> Work item: Only the lines from the start of the entries up to and including the line with "Viewport: 1024px width, 902px height." should be written out, exactly as they stand.

(Pixel coordinate grounding data)
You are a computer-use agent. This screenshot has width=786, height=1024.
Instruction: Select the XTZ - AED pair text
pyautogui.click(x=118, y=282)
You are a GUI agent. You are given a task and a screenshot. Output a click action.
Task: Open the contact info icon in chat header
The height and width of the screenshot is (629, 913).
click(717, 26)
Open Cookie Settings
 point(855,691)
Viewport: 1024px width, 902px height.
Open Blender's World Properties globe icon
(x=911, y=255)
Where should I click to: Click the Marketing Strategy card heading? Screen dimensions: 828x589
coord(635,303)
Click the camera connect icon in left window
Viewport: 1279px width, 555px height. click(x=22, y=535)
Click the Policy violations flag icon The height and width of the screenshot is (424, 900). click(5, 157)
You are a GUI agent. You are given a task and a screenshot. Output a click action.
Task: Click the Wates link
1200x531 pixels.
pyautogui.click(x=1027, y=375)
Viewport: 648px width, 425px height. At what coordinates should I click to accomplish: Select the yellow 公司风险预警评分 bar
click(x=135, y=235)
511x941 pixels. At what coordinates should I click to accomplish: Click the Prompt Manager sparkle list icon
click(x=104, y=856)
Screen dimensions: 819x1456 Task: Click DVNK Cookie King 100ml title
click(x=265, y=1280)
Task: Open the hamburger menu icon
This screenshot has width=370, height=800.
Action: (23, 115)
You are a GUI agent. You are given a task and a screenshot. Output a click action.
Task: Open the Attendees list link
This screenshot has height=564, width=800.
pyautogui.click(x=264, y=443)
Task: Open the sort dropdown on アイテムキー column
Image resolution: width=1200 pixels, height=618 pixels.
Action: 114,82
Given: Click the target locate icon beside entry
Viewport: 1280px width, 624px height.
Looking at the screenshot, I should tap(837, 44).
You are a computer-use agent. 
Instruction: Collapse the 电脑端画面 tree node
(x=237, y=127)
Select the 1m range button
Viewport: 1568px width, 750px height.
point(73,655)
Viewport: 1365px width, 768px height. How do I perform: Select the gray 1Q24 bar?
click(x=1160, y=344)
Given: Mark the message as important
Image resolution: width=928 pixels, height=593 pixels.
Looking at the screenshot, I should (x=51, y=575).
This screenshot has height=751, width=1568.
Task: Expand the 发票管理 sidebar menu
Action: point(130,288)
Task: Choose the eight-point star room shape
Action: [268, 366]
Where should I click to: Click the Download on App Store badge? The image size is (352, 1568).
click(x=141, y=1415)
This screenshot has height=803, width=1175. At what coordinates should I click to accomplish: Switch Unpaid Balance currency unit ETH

> Exercise response:
You are a computer-use agent. This screenshot has width=786, height=1024.
Instruction: Select the XTZ - AED pair text
pyautogui.click(x=118, y=282)
You are a GUI agent. You are given a task and a screenshot. Output a click action.
Task: Open the contact info icon in chat header
The height and width of the screenshot is (629, 913).
click(717, 26)
Open Cookie Settings
 point(855,691)
Viewport: 1024px width, 902px height.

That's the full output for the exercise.